Its purpose is to lay out exactly what processing needs to take place.
It is a very inefficient implementation; locations can be processed in bulk
much faster.

## Processing Setup

In [None]:
# Google colab
import os
from google.colab import drive
drive.mount('/content/drive')
project_home = '/content/drive/MyDrive/Projects/verge'
os.chdir(project_home)
!pip install geo_encodings osmnx

In [None]:
# Local processing setup
# project_home = '..'

## Notebook Setup

In [None]:
import torch
import torch.nn as nn
import torch.nn.functional as F
import torch.optim as optim
from torch.utils.data import DataLoader, Dataset
from typing import List, Tuple, Optional

import pickle
import json
import copy
import pandas as pd
import numpy as np
import pyproj
import shapely
import osmnx
import geopandas

import sys
sys.path.append('%s/03-embeddings' % project_home)
from embedderv5 import *

sys.path.append(project_home)
from utils.verge import rules


## Parameters

In [None]:
# The name of the ROI to use.
roi_name = 'newengland'

# The name of the general-purpose data directory.
data_home = '%s/data' % (project_home)

# The name of the ROI-specific data directory.
roi_home = '%s/data/%s' % (project_home, roi_name)

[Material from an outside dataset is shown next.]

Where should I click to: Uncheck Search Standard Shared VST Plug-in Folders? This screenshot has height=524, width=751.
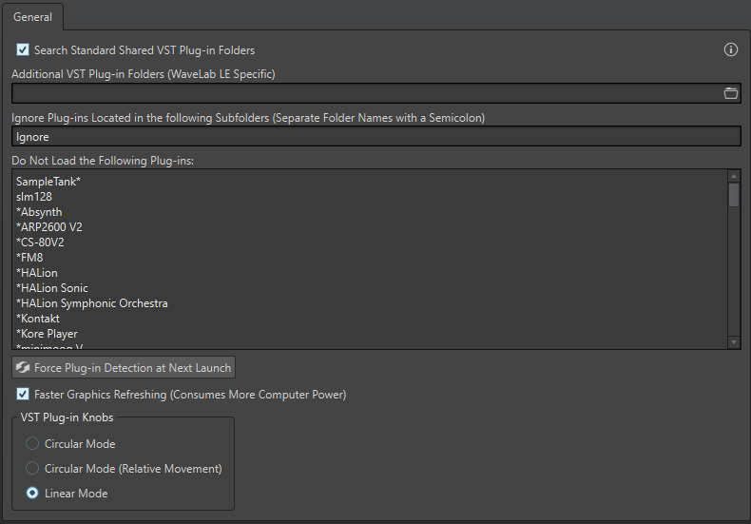click(23, 50)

# The unique identifier of the model to be used.
transformer_run_id = '301b'
collector_run_id = '301b'

## Preliminaries

In [None]:
# Read the ROI definition.
fname = '%s/roi.json' % roi_home
with open(fname) as source:
    roi = json.load(source)

tile_size = roi['tile_size']
encoding_resolution = roi['encoding_resolution']

roi

In [None]:
# Read the file containing labels.
fname = '%s/labels.csv' % data_home
labels = pd.read_csv(fname)

# Make a lookup tbale to get a numberical label from a text label.
label_lookup = {
    z['label']: z['id']
    for z in labels.to_dict('records')
}
label_count = len(label_lookup)
label_lookup

In [None]:
# Define a local map projection, using the definition from the ROI file.
def get_projections(proj_def):
    ltm_crs = pyproj.CRS.from_proj4(proj_def)
    wgs84_crs = pyproj.CRS.from_epsg(4326)
    proj_forward = pyproj.Transformer.from_crs(wgs84_crs, ltm_crs, always_xy=True).transform
    proj_inverse = pyproj.Transformer.from_crs(ltm_crs, wgs84_crs, always_xy=True).transform
    return proj_forward, proj_inverse

proj_forward, proj_inverse = get_projections(roi['proj_def'])

In [None]:
# Read the coastline file.
fname = '%s/coastlines' % (roi_home)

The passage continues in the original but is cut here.